À Oxford, la location de leur véhicule fit perdre une heure de leur temps à Christopher et Sarah. Les clients étaient nombreux et le personnel en effectif réduit.
Vers 13 h 15, ils roulaient depuis une dizaine de minutes sur l’A40 aux allures de départementale française lorsque le trafic se tassa jusqu’à l’arrêt complet. Au départ, ils crurent à un simple ralentissement, mais l’embouteillage se figea dans un immobilisme inquiétant tandis qu’au loin une fumée noire s’élevait au-dessus de la route. Des conducteurs commencèrent à sortir de leur véhicule pour voir ce qu’il se passait et on finit par apprendre qu’un camion-citerne avait dérapé en voulant éviter un animal et qu’il était couché en travers de la route, bloquant le passage. En d’autres termes, ils étaient certainement coincés là pour un très long moment. D’autant que la chaussée était bordée de buissons et d’arbres qui empêchaient de faire demi-tour pour prendre un itinéraire de secours.
À pied, Christopher et Sarah calculèrent qu’il leur faudrait environ six heures pour rejoindre la base militaire de Brize Norton. Et à condition de ne pas s’arrêter et de marcher à un rythme soutenu que seule Sarah pourrait suivre. Autrement dit, leurs chances d’atteindre l’aéroport à l’heure étaient excessivement minces, pour ne pas dire nulles.

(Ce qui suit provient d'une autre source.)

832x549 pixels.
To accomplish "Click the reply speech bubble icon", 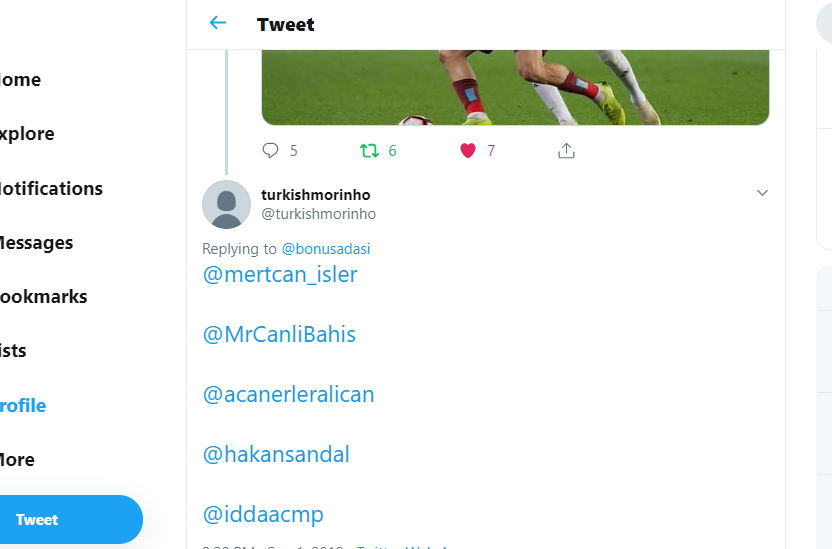I will (270, 151).
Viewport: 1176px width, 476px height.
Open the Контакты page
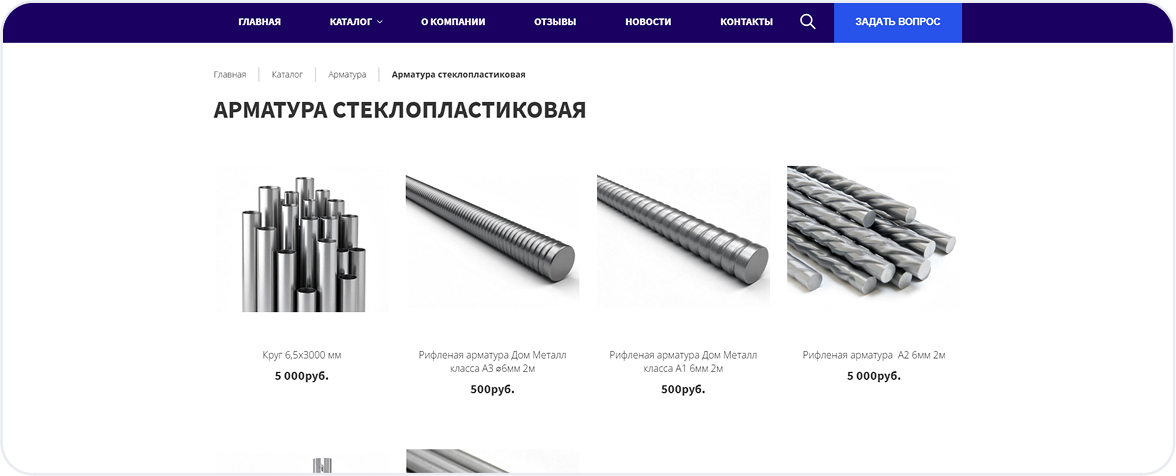[746, 22]
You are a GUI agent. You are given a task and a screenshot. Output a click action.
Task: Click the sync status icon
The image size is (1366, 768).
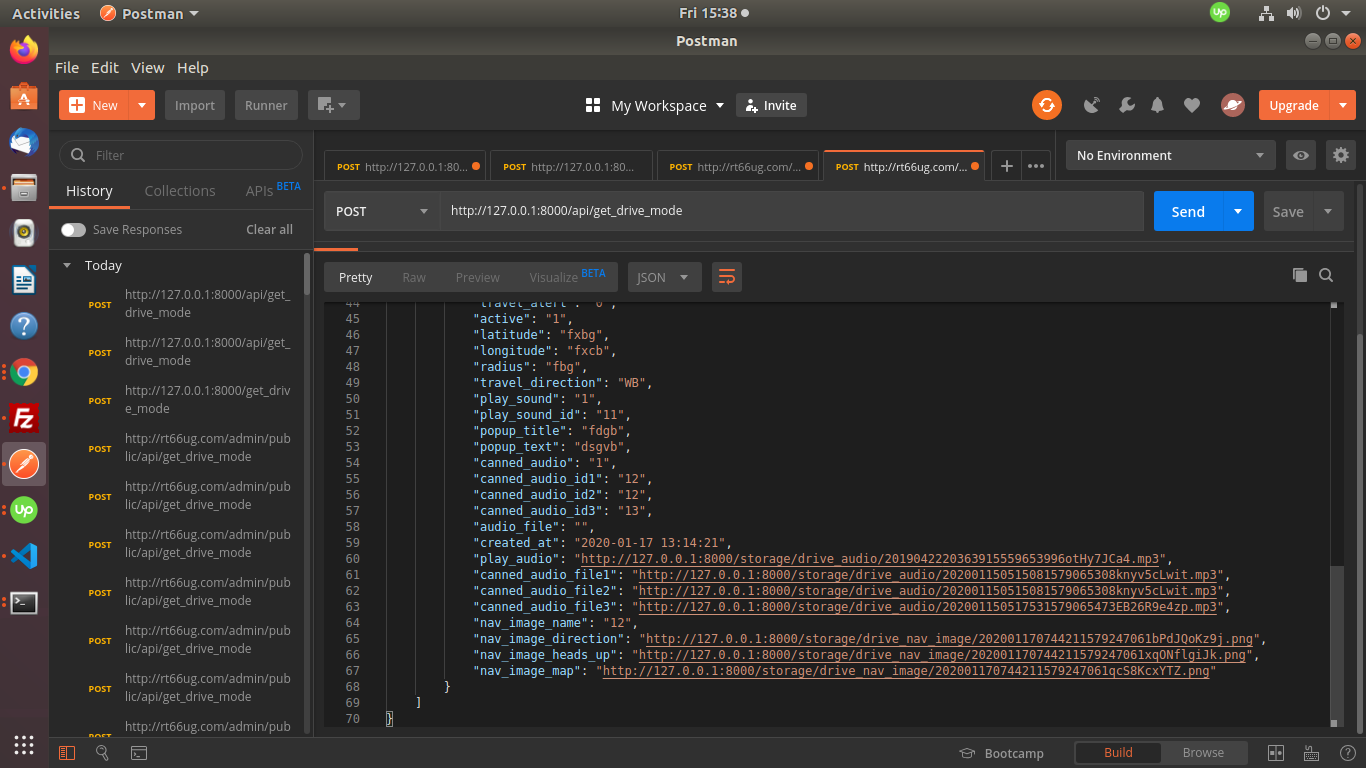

Ils décidèrent d’attendre en voyant que les secours arrivaient par hélicoptère. Peut-être que d’ici une heure, la voie serait dégagée.
Dehors, le ciel gris assombrissait la lumière qui déclinait déjà alors qu’il n’était que 2 heures de l’après-midi.
— On n’y sera jamais ! s’exclama Christopher à bout de patience. Ça va faire une heure et demie qu’on ne bouge plus !
— On a encore de la marge…
Christopher fixait l’hélicoptère qui manœuvrait à un kilomètre devant eux pour tenter de redresser le camion-citerne accidenté.
— Quand bien même on parviendrait à voler cet hélicoptère, déclara Sarah en suspectant les folles pensées de Christopher, tu imagines franchement que l’on se posera discrètement dans un champ à côté de la base militaire et qu’on ira prendre notre avion comme si de rien n’était ? Sans que ni la police ni l’armée nous interceptent ?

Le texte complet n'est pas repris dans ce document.